Reflection on New Zealand’s Core Competencies

Today (16th June) in our early morning (GMT) discussion we discovered that much of what the rest of the Future(s) project teams have reported mirrors the process in New Zealand. The significant difference of course is that in NZ the state has already embraced these ideas and they are moving into classrooms. For some of the rest of us this “advanced” thinking seems far away.

As we have seen the discussion of education and the skills our children need for the world they will inherit centres on the dichotomy between external control (often exerted through schooling) to internal control or self initiation (exerted in projects like the Hole in the Wall). While not completely confirmed by our participants yet, it seems that we believe students need both: to be able to reconcile to outside authority when necessary and to equally be able to tap their own inner dynamic resources of creative action.

According to the NZ education website they focused on “the skill development necessary for participation in society” – a key question very similar to ours. While I won’t repeat what you can read for yourselves in the NZ document (now uploaded to the discussion forum under (Documents to Share – the four general headings are:

  1. Operating in Social Groups
  2. Acting Autonomously
  3. Using Tools Interactively
  4. Thinking

    New Zealand’s Core Competencies Mirror Future(s) Discussions

Our discussion this morning ranged across learning environments as we went through:

a) the school/deschool discussion  (follow the Read More link if interested)

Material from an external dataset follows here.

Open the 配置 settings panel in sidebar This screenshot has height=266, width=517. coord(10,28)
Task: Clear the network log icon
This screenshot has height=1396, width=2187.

(NZ being able so far to maintain the middle ground between a system that teaches within a controlled environment yet fosters creativity),

b) the disrupting class suggestion that by the year 2024 over half the courses in the world will be taught online, and

c) personal learning environments.

As we went through the Personal Learning Environment diagrams (the links for which are in the Discussion Resources navigation point on the far right above) we finished our conversation with a little on assessment. Leading to this evenings topic which centres on assessment we were reminded that assessment drives education agendas – so much so it impedes teacher creativity. This suggests then that any new models of education need not only include student driven topic choices but student-planned assessment of those learned skills. I would foresee that in a similar fashion to how groups using participatory action research (PAR) negotiate how they will measure the outcomes of their act cycles before they start to implement those actions.